BY JILL NAGY
Up to date technology, combined with a personal touch, keeps clients informed about their assets and the events and trends that affect them.
Both are critical in a modern asset management practice, according to those in the field.
“Technology is a beautiful thing as long as you embrace it,” said Steve Bouchey of Bouchey Financial Group in Saratoga Spring. His company recently made a seven-figure investment in software to keep clients informed and to enable the professional managers to do their work more efficiently.
Clients can log on any time to see where their money is and to access some 20 reports. Meanwhile, he can rebalance several hundred accounts in a matter of minutes and issue tax reports to clients and, if the client wishes, to their tax preparers, also in a matter of minutes. The system, he said, “is up to date and spectacular. It’s amazing what clients can see and do.”
Plenty of information and the ability to check on their investments 24/7 can go a long way toward restoring investor confidence after scandals that rocked the financial world in recent years, Bouchey said.
“When they can check regularly to make sure their money is there, it puts clients’ minds at ease,” he noted.
Bouchey’s system was produced locally by Shannon Rose in Saratoga Springs. It includes trading platforms, including Charles Schwab for trading stocks, and a website that he terms “secure and spectacular.”
Tim Pehl of Kumlander, Donofrio, Hay & Pehl in Malta, on the other hand, sees personal contact as critical.
“We have to differentiate ourselves” from the “robo-advisors,” he said. “Our clients are getting more sophisticated and demand more individualized advice and plans.”
He tries to meet face to face with each client twice a year, “but a lot just do not like to meet.” So he keeps in contact by telephone and email. Still, his firm is considering adding more automated service, “maybe down the road,” as a way to help reduce fees.
On a national basis, the financial industry is embracing automation in a major way. According to an article in the February 28, 2016, issue of the New York Times Magazine, ” Finance stood out in particular [among industries embracing technology]: Because of the degree to which the industry is built on processing information–the stuff of digitization . . . . Investments in what is know as fintech, or financial technology, tripled between 2013 and 2014 to $12.2 billion, and start-ups are taking aim at nearly every line of financial business.”
Pehl noted that financial planning software “is getting more sophisticated” and enables a planner to customize financial plans to meet the needs of clients in different situations.
Pehl doesn’t think clients are skittish because of scandals in the financial planning business.
“We headed that off at the pass,” he said. “We have to provide certain disclosures to new clients,” and they provide regular monthly and quarterly statements of their accounts. In addition, his clients never write a check to his firm. They only write checks to the custodians of their assets. The company’s business is strictly fee-based; they get no commissions and do not sell financial products.

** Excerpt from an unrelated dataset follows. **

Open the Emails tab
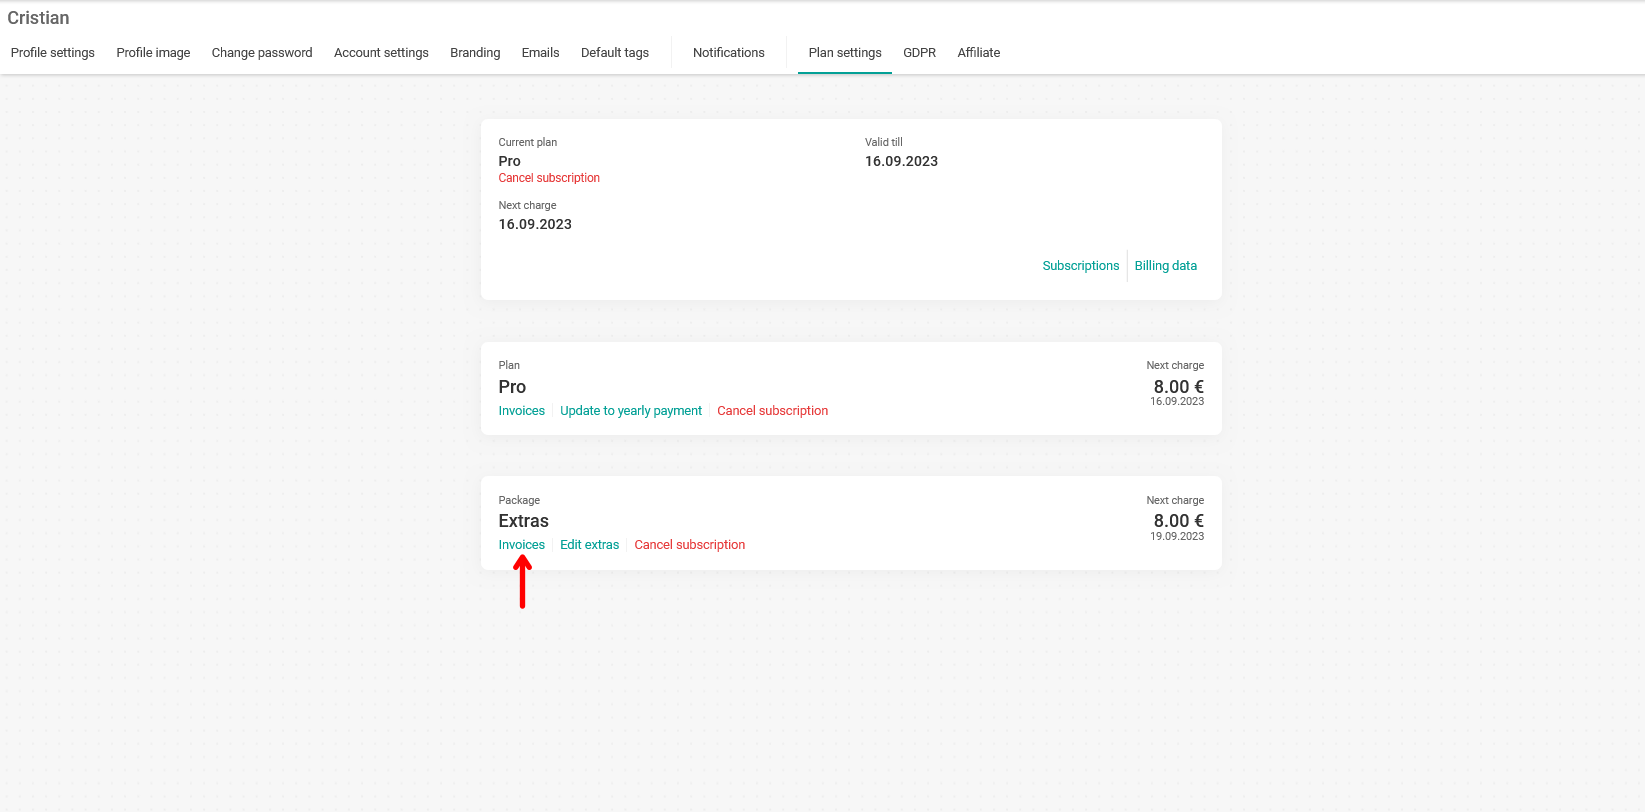1645x812 pixels. coord(540,53)
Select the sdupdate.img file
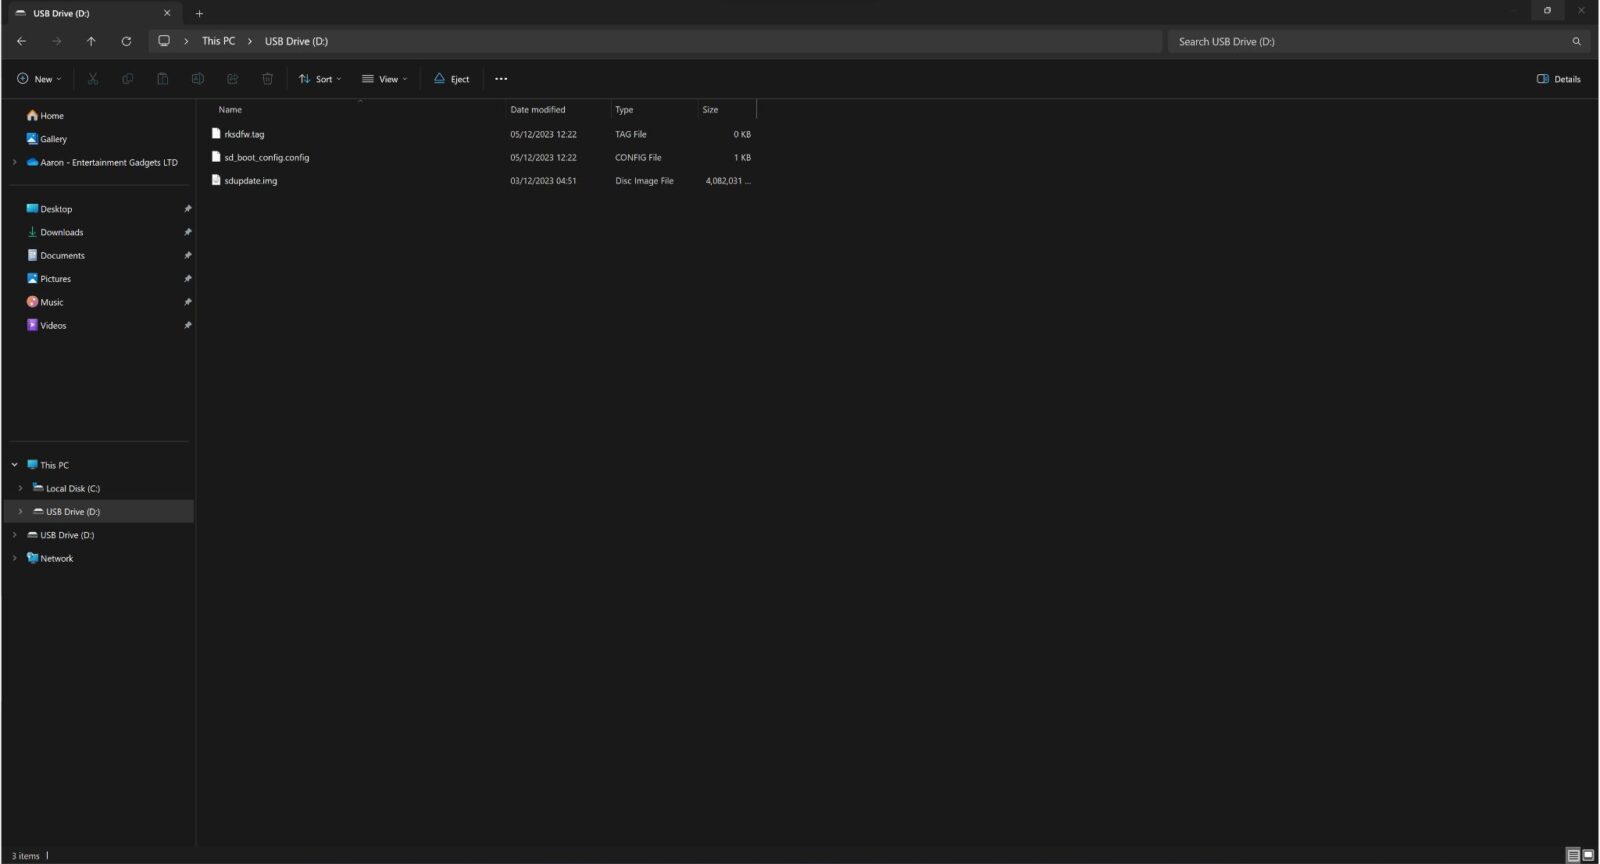Image resolution: width=1600 pixels, height=864 pixels. coord(250,181)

What does make investors nervous, Fehl said, is what they hear and read in the news. Last January and February were “a rocky time for the market” and the past 15 years with the recession, the technology and housing bubbles, uncertainty in China, and a volatile oil market, among other factors, “has been a real rollercoaster ride.”
He tries to counter that by keeping clients informed of what is happening and the probable outcomes and trying to keep them focused on the long term. He points out that there is a recession every six or seven years and, on the whole, his clients’ portfolios are far stronger than they were 20 years ago.
Bouchey said “most investors are better served not to look at their holdings everyday,” although they can. He also noted that “the start of 2016 has been volatile. It feels different.”
But, taking a longer view, “most clients forget how much asset values have increased since 1986,” said Bouchey.
He also sees volatility as an opportunity. “Investors can use volatility to their advantage.”
Both advisers manage their clients’ money, making investment decisions on their behalf. They are staffed by registered financial planners and certified public accountants.
Bouchey terms his company “a boutique wealth management firm.” They handle 100 percent managed accounts and “We take that responsibility very seriously.”
The company has three financial planners and plans to soon add a fourth, as well as two CPA’s. They have been in business for 26 years, serving mainly individual clients but also some institutional clients and not for profit organizations.
Pehl’s firm has two CFA’s and is affiliated with a 13-member accounting firm. They have been registered investment advisors since 1992. He joined in 1998. They moved their main office to Malta from Saratoga Springs in 2000 and have a satellite office in Clifton Park.
Their clientele also consists mainly of individual accounts, but they also manage retirement plans for smaller companies.